● About this task
From the data below, return only the lines from the one with "Instruction: Click the 'Nach" through the one with "Screen dimensions: 989x695", exact and inclusive, with pictures left out.

● Listed records
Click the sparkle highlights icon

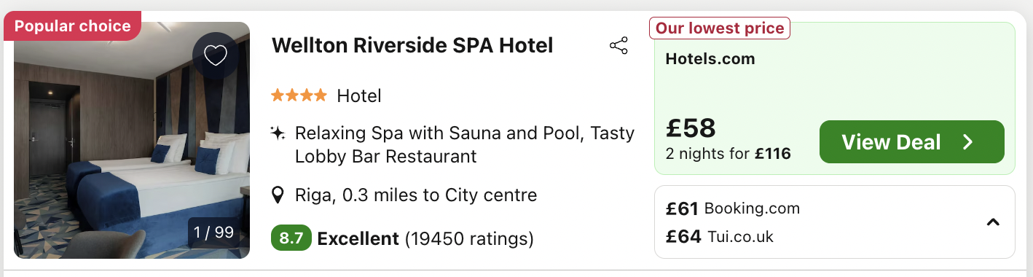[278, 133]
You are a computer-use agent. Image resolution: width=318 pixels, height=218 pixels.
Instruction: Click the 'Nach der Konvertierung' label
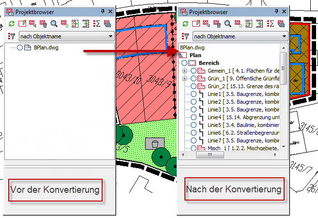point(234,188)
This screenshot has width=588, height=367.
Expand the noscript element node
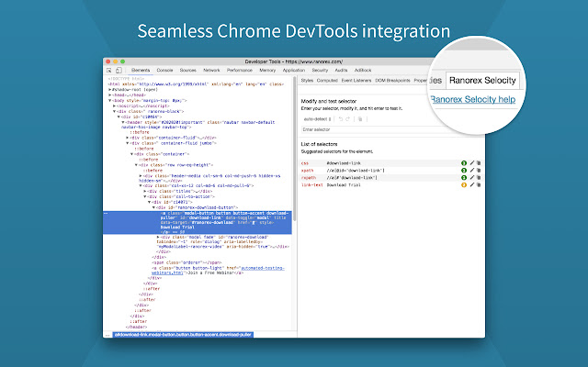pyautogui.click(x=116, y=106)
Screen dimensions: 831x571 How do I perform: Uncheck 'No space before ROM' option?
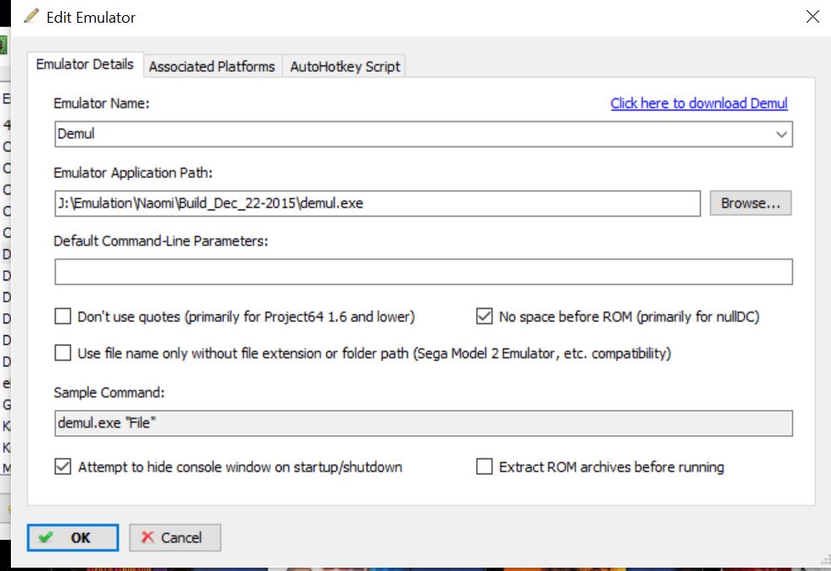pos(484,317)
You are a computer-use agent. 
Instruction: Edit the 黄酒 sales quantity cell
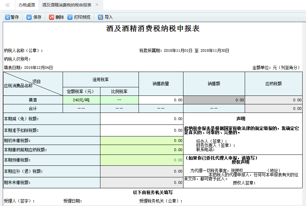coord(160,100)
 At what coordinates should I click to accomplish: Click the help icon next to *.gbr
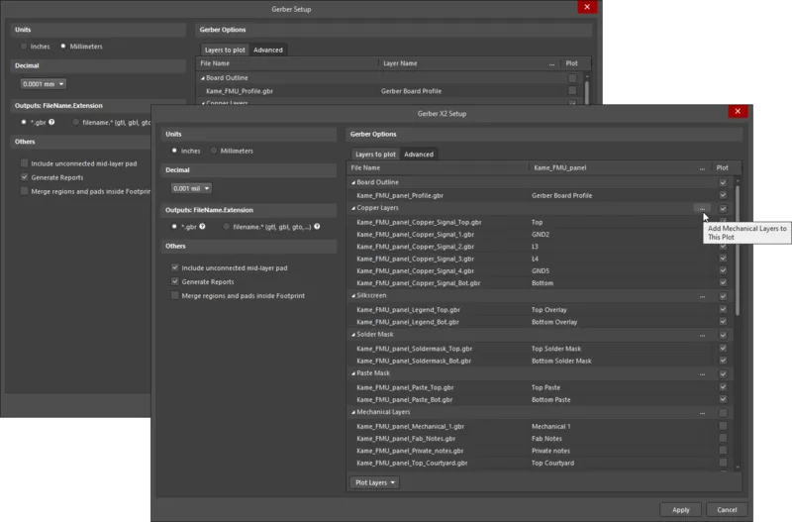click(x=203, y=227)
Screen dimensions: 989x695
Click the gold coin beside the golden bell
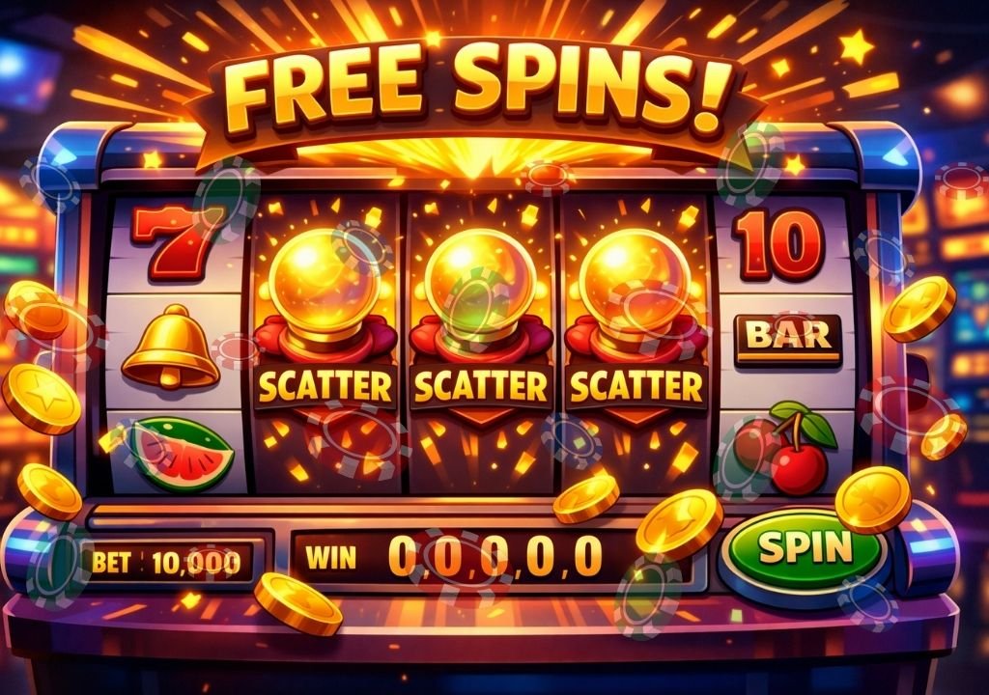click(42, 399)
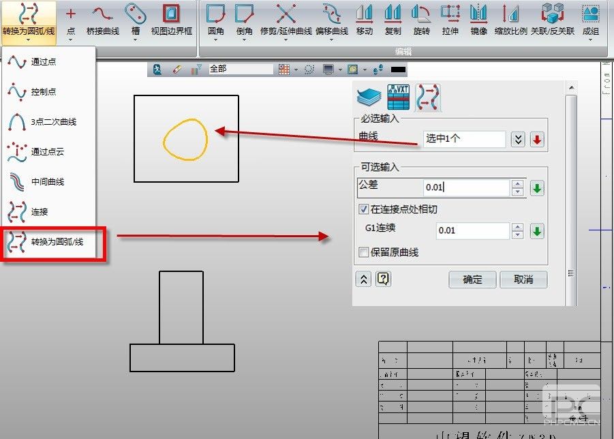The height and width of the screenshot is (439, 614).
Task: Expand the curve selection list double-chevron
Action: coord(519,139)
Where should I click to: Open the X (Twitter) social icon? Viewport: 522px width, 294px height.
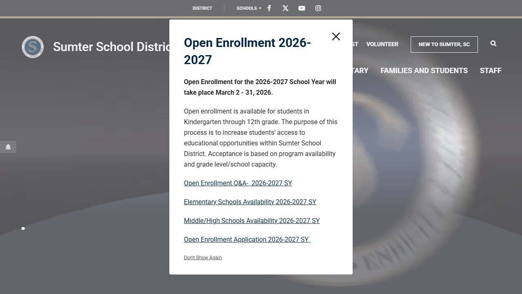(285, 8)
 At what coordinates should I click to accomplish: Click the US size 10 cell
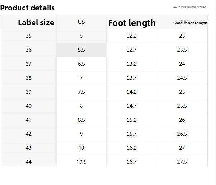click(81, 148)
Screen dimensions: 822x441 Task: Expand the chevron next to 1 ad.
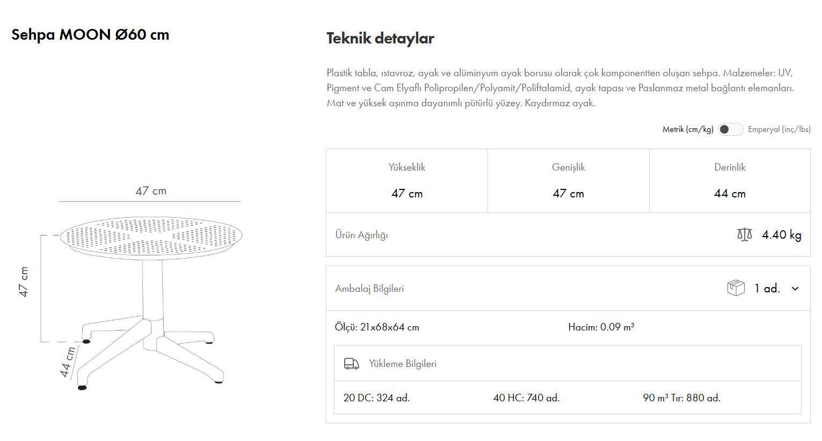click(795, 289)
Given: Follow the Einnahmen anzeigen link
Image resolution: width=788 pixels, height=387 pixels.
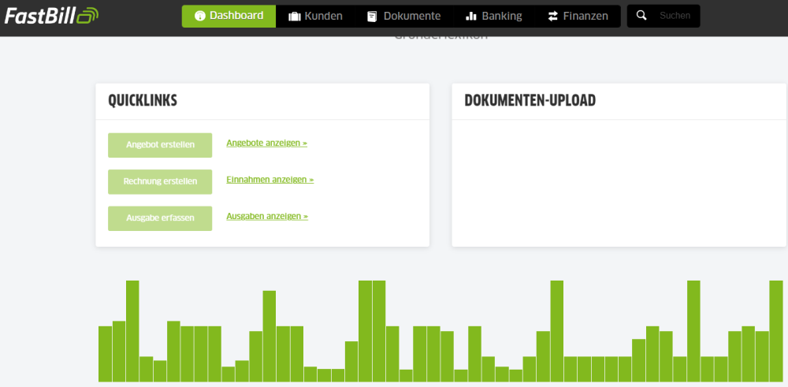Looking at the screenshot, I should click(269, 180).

...

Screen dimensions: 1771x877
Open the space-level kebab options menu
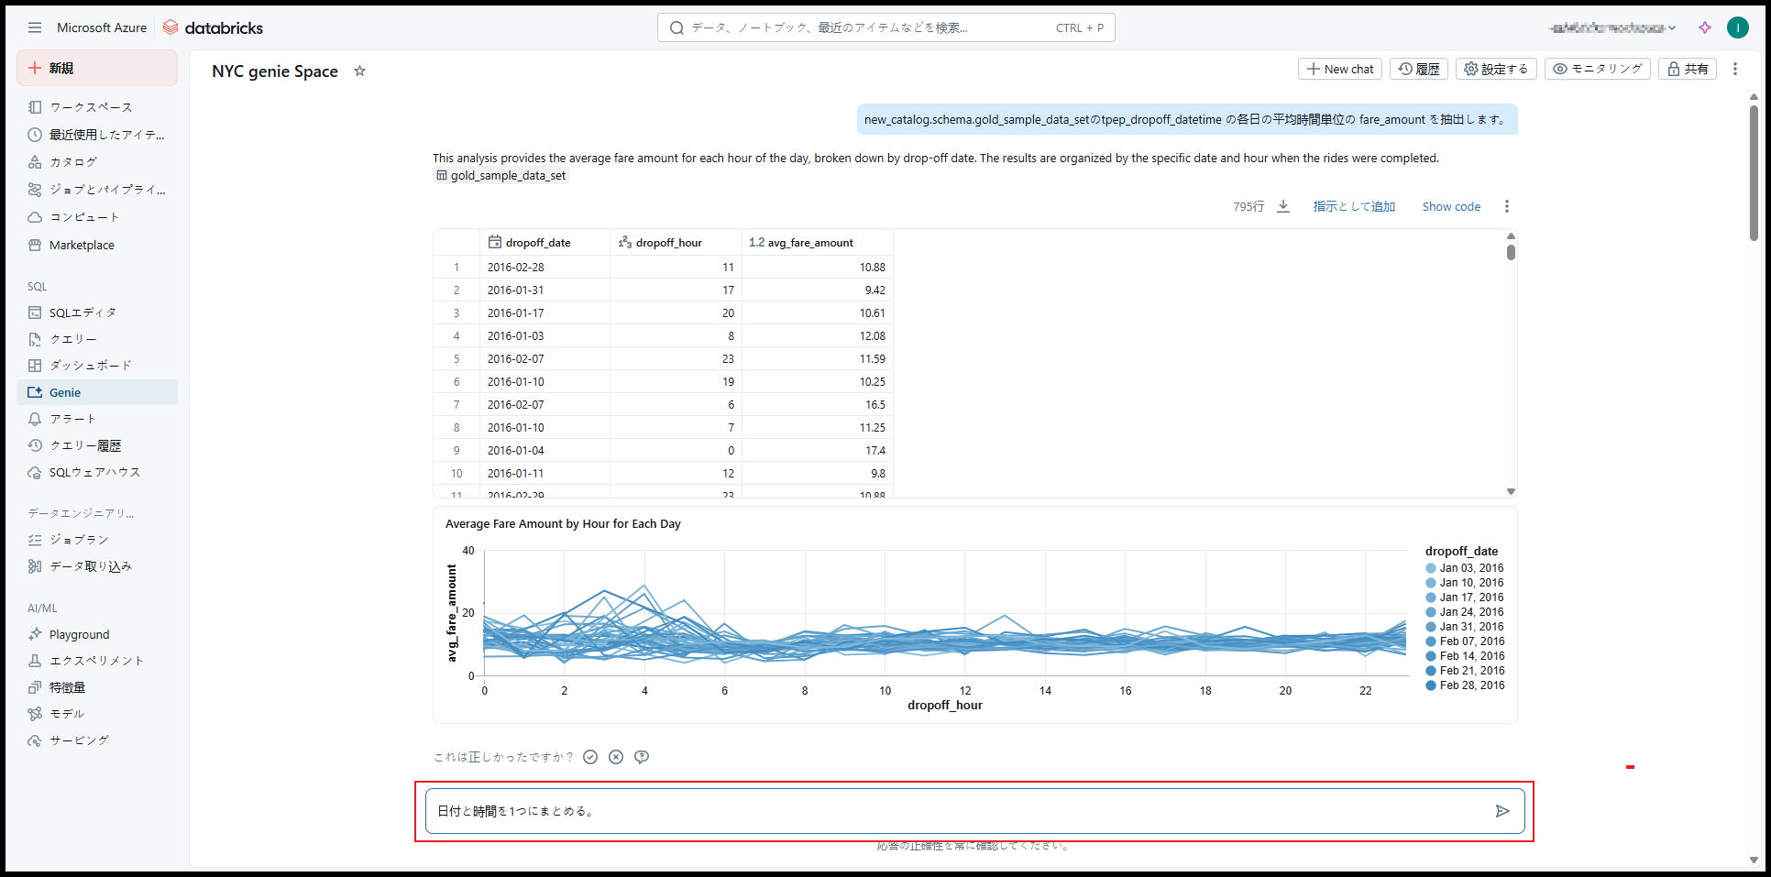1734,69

--

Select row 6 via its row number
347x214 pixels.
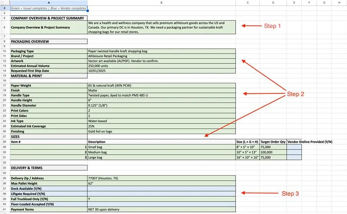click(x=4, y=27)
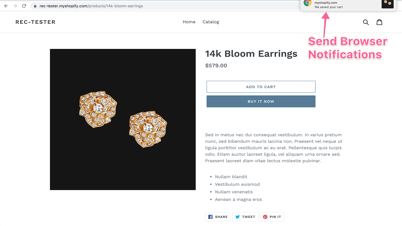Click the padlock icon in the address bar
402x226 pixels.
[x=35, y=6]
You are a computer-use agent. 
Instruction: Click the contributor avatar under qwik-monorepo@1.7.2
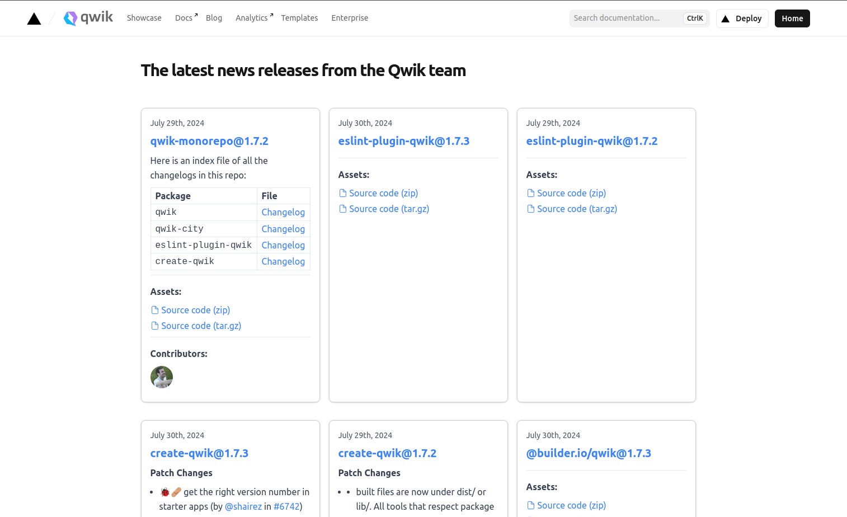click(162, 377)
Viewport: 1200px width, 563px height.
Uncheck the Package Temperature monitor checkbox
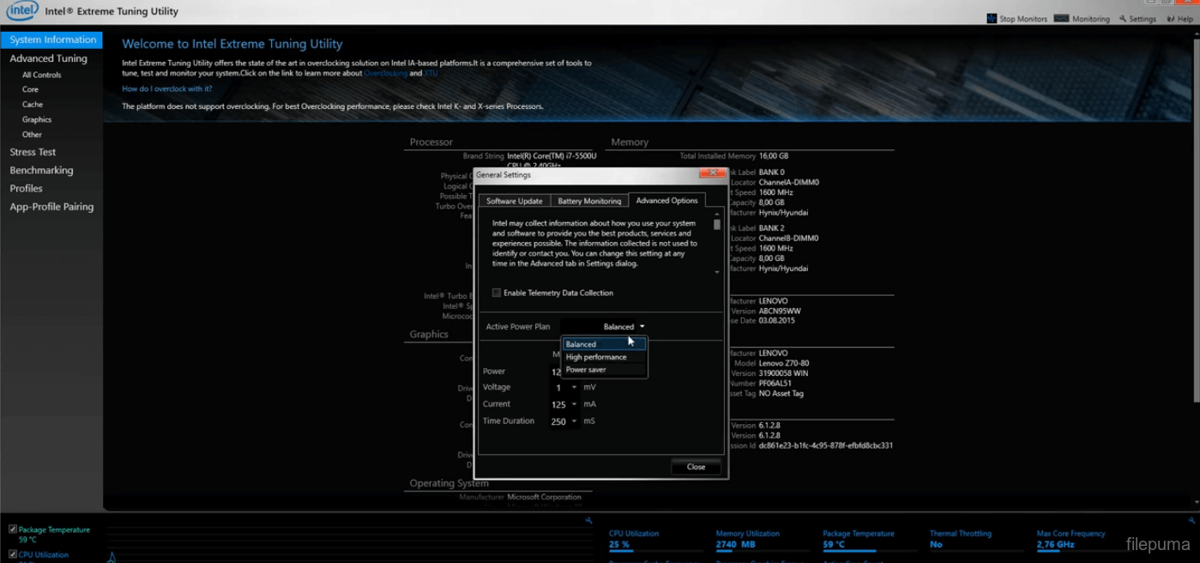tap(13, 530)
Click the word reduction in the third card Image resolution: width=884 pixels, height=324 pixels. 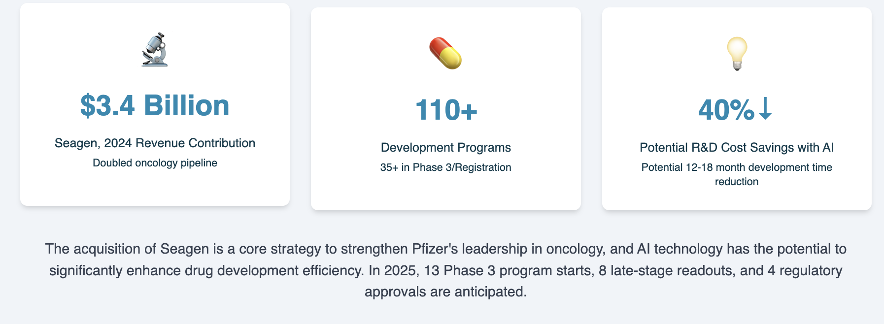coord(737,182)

● Task output
Instruction: Click the 'Nach der Konvertierung' label
point(234,188)
This screenshot has width=588, height=367.
Expand the noscript element node
pyautogui.click(x=116, y=106)
Screen dimensions: 831x571 How do I perform: Uncheck 'No space before ROM' option?
pos(484,317)
You are a computer-use agent. 
Instruction: Edit the 黄酒 sales quantity cell
coord(160,100)
 At what coordinates should I click to accomplish: Click the help icon next to *.gbr
click(x=203, y=227)
Screen dimensions: 989x695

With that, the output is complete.